> Record excerpts
-------------------------
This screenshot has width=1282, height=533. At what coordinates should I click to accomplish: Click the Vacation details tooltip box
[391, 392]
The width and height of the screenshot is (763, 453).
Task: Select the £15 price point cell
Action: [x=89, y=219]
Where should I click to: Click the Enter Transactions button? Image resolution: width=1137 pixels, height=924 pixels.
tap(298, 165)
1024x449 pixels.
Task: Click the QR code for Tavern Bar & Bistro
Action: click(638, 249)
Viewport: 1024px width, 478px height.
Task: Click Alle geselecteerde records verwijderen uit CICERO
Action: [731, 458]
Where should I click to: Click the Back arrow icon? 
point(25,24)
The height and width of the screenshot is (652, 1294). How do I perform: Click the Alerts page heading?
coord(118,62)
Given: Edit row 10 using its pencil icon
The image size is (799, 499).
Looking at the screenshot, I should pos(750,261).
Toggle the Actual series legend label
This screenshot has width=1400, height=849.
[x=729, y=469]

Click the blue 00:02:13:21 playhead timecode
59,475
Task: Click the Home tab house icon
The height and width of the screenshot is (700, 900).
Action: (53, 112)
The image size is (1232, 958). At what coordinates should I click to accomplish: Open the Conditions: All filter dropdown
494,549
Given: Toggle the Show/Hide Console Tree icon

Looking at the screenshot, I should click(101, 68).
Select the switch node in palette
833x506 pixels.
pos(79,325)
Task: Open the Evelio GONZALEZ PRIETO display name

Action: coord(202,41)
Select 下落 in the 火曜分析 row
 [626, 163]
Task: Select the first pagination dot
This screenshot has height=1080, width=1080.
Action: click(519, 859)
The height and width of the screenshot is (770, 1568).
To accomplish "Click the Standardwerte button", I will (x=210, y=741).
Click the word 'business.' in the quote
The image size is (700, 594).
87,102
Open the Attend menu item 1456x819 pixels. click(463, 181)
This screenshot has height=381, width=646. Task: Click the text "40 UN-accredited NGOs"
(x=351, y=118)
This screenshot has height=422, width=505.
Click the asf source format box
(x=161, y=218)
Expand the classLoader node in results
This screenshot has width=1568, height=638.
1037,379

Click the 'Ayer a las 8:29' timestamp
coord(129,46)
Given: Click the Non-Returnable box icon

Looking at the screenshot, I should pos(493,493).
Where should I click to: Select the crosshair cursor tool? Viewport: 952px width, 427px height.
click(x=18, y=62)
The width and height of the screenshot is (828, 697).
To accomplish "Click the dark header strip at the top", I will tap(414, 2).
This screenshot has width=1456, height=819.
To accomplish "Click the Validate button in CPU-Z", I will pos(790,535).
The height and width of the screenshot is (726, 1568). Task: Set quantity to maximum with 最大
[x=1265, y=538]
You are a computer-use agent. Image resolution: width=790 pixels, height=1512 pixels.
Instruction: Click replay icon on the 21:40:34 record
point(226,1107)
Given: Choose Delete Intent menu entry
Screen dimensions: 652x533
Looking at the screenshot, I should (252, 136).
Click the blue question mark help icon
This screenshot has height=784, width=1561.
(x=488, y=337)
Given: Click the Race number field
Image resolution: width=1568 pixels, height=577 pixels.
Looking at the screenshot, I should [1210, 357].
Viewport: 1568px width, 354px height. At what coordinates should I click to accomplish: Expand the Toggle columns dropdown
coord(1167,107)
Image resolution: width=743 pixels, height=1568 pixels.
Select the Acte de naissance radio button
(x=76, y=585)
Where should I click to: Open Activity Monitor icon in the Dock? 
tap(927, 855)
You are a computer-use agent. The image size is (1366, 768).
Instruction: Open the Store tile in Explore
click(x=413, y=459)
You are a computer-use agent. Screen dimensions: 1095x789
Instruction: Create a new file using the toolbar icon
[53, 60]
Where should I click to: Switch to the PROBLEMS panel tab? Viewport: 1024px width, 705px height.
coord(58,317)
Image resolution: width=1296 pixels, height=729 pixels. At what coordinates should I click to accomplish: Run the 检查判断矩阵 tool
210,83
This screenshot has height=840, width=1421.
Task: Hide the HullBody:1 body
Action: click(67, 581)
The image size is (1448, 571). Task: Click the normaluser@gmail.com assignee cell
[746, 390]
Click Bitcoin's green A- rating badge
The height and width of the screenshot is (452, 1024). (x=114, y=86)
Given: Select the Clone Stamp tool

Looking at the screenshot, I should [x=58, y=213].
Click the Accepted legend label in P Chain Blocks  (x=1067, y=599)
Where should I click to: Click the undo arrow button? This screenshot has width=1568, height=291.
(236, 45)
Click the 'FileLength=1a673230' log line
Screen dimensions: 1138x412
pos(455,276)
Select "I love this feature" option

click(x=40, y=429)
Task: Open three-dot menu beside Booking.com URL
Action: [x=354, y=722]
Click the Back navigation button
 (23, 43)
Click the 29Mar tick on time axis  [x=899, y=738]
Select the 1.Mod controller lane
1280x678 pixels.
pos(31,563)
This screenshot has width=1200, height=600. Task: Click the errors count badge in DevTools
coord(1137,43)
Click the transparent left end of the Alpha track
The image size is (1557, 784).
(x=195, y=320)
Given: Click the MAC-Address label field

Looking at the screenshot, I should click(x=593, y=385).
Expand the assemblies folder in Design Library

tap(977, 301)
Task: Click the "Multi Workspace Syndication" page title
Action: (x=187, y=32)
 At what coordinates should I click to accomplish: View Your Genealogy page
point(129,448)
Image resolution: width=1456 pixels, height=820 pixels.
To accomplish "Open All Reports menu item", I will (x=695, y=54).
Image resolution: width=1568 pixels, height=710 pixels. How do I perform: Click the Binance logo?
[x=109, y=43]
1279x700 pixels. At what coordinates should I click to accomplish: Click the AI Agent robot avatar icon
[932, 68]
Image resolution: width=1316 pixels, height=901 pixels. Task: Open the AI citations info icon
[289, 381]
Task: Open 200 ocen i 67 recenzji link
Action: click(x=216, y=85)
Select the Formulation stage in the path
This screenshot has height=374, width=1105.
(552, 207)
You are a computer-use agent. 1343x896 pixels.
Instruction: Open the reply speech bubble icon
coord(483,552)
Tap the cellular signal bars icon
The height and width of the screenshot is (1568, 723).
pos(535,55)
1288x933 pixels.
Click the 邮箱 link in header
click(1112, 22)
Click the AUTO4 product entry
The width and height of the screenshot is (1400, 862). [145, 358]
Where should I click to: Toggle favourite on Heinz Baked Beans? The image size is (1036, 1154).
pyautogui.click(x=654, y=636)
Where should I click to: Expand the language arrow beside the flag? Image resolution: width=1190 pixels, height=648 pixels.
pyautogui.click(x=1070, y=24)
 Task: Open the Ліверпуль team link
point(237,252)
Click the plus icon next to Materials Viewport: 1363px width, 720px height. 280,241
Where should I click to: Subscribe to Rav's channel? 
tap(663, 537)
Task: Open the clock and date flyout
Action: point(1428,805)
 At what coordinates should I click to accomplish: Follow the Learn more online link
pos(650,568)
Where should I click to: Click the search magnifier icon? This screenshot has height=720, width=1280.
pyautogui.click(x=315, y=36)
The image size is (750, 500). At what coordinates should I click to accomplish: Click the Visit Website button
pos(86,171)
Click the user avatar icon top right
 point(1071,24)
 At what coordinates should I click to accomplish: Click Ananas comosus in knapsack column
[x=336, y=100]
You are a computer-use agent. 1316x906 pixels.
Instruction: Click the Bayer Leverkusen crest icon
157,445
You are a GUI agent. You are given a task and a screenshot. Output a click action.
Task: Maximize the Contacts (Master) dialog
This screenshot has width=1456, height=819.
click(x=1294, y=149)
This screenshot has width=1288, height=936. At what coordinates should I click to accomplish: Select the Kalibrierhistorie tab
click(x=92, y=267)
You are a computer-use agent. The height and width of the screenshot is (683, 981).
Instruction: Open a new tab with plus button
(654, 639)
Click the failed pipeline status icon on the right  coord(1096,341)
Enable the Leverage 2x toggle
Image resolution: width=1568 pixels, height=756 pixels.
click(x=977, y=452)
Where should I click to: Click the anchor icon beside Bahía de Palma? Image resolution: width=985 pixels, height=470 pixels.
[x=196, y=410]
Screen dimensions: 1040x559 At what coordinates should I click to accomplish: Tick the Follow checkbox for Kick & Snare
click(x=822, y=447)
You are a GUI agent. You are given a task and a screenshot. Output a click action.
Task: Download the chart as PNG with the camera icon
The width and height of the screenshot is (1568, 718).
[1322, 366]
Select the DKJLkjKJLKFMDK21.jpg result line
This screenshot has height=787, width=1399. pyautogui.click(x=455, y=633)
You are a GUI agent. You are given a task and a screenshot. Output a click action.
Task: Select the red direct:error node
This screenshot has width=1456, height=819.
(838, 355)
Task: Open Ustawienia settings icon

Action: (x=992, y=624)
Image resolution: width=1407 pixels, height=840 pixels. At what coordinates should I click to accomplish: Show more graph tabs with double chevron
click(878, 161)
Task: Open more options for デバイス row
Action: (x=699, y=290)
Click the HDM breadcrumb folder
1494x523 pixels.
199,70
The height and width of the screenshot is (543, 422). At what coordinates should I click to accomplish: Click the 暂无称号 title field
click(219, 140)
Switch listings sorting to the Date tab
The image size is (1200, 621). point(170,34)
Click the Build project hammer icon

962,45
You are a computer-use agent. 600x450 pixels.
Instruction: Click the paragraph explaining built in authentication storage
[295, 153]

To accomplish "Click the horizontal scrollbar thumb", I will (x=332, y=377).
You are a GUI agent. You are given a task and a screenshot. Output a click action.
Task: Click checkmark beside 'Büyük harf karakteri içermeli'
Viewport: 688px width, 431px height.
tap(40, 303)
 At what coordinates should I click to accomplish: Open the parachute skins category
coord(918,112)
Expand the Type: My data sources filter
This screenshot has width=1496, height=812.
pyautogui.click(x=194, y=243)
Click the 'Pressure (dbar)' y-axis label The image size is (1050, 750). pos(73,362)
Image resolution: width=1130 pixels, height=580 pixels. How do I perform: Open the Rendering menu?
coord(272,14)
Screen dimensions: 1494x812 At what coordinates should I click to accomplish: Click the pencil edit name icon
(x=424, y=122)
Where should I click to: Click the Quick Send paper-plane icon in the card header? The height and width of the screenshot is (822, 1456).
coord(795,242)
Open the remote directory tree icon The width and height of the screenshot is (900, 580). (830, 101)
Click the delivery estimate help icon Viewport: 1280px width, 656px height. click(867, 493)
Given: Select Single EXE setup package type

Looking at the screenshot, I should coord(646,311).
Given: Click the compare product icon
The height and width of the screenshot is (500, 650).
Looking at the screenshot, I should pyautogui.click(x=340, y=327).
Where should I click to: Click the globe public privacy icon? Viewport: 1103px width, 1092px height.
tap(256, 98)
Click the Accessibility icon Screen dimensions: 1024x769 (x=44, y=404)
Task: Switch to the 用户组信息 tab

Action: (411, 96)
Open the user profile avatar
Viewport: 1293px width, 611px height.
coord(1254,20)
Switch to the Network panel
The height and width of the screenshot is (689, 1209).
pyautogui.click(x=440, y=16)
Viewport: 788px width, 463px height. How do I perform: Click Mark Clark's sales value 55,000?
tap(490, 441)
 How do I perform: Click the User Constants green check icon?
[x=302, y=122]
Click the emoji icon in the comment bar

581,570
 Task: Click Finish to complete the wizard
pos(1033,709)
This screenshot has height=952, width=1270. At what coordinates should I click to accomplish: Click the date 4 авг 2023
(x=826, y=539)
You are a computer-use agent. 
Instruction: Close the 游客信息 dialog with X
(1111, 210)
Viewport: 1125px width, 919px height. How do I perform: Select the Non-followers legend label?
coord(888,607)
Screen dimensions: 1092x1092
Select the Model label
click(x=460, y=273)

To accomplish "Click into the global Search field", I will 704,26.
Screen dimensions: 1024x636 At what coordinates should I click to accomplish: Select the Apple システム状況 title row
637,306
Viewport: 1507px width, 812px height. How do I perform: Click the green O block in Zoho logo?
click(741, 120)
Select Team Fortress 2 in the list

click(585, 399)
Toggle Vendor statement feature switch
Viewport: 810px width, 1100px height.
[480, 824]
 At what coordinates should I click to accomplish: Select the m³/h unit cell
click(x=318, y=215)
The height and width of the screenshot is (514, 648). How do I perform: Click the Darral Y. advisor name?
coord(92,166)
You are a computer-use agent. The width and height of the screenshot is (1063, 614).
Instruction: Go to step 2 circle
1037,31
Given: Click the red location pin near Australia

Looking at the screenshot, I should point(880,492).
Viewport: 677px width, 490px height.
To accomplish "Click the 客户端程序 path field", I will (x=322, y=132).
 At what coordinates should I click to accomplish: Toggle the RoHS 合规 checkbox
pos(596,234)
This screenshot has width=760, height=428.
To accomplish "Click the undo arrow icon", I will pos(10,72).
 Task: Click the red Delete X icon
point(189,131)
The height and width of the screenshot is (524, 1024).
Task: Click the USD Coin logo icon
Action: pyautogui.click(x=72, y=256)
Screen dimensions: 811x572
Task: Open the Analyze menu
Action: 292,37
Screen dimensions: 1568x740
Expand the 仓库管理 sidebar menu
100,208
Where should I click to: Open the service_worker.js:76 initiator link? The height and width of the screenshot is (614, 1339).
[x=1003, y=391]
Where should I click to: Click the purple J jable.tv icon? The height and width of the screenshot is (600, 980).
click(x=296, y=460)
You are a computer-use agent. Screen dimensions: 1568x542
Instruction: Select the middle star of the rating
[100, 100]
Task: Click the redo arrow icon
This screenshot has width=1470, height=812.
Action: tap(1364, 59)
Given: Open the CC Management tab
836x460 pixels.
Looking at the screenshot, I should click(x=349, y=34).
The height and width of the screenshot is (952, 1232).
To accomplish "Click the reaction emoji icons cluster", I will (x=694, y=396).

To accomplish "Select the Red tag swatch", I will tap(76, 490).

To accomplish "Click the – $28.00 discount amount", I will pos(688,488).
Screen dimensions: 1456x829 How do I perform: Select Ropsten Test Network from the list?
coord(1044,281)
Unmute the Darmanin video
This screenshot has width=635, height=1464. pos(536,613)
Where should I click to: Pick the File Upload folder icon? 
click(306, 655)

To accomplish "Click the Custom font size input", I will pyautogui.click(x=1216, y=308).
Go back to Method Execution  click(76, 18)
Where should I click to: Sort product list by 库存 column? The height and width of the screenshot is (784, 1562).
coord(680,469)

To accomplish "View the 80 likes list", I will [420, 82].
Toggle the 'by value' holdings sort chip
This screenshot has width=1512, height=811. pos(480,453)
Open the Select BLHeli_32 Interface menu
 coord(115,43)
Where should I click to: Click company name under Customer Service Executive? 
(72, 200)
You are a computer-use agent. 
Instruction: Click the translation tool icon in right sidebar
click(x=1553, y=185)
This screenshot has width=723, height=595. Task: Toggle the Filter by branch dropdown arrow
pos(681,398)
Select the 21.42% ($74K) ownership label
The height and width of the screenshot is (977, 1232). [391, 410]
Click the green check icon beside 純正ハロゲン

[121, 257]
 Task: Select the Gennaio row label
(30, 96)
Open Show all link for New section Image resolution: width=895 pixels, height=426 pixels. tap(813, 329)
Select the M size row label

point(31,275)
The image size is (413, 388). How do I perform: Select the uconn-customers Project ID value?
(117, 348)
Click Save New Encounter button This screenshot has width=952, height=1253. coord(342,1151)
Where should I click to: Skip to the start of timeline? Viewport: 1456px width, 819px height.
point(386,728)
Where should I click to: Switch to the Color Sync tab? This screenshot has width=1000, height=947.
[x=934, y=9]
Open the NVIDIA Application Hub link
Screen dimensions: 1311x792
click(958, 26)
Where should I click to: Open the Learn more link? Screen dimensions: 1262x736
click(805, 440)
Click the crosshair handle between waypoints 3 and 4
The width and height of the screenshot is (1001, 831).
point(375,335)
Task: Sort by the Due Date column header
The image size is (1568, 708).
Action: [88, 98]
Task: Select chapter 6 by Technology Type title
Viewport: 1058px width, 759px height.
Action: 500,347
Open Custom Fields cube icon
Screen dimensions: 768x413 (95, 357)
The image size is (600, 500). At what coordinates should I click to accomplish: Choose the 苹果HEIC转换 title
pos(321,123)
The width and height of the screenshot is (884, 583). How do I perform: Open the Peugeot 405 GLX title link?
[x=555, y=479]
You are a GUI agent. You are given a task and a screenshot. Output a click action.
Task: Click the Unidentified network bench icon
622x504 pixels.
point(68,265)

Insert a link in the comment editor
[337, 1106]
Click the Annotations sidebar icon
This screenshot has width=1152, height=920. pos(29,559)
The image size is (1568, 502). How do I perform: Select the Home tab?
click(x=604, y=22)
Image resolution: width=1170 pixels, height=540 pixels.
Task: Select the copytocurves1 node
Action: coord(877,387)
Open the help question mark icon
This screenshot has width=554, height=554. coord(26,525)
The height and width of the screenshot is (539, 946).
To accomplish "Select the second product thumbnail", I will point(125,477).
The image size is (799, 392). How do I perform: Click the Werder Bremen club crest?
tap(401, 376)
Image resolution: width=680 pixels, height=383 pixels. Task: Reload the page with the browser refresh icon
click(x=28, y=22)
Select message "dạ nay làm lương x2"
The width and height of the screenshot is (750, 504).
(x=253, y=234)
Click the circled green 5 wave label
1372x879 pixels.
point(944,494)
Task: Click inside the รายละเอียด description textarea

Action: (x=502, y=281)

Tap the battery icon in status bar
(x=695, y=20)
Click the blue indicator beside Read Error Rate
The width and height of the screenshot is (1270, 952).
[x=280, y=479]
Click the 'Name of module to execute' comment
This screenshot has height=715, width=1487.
-------------------------
> Your task
Reproduce verbatim every line from the one containing "Where should I click to: Pick" down to the one containing "Action: 500,347", inclusive of both.

> Solved exercise
Where should I click to: Pick the File Upload folder icon? 
click(306, 655)

To accomplish "Click the Custom font size input", I will pyautogui.click(x=1216, y=308).
Go back to Method Execution  click(76, 18)
Where should I click to: Sort product list by 库存 column? The height and width of the screenshot is (784, 1562).
coord(680,469)

To accomplish "View the 80 likes list", I will [420, 82].
Toggle the 'by value' holdings sort chip
This screenshot has width=1512, height=811. pos(480,453)
Open the Select BLHeli_32 Interface menu
 coord(115,43)
Where should I click to: Click company name under Customer Service Executive? 
(72, 200)
You are a computer-use agent. 
Instruction: Click the translation tool icon in right sidebar
click(x=1553, y=185)
This screenshot has width=723, height=595. Task: Toggle the Filter by branch dropdown arrow
pos(681,398)
Select the 21.42% ($74K) ownership label
The height and width of the screenshot is (977, 1232). [391, 410]
Click the green check icon beside 純正ハロゲン

[121, 257]
 Task: Select the Gennaio row label
(30, 96)
Open Show all link for New section Image resolution: width=895 pixels, height=426 pixels. tap(813, 329)
Select the M size row label

point(31,275)
The image size is (413, 388). How do I perform: Select the uconn-customers Project ID value?
(117, 348)
Click Save New Encounter button This screenshot has width=952, height=1253. coord(342,1151)
Where should I click to: Skip to the start of timeline? Viewport: 1456px width, 819px height.
point(386,728)
Where should I click to: Switch to the Color Sync tab? This screenshot has width=1000, height=947.
[x=934, y=9]
Open the NVIDIA Application Hub link
Screen dimensions: 1311x792
click(958, 26)
Where should I click to: Open the Learn more link? Screen dimensions: 1262x736
click(805, 440)
Click the crosshair handle between waypoints 3 and 4
The width and height of the screenshot is (1001, 831).
point(375,335)
Task: Sort by the Due Date column header
The image size is (1568, 708).
Action: [88, 98]
Task: Select chapter 6 by Technology Type title
Viewport: 1058px width, 759px height.
Action: 500,347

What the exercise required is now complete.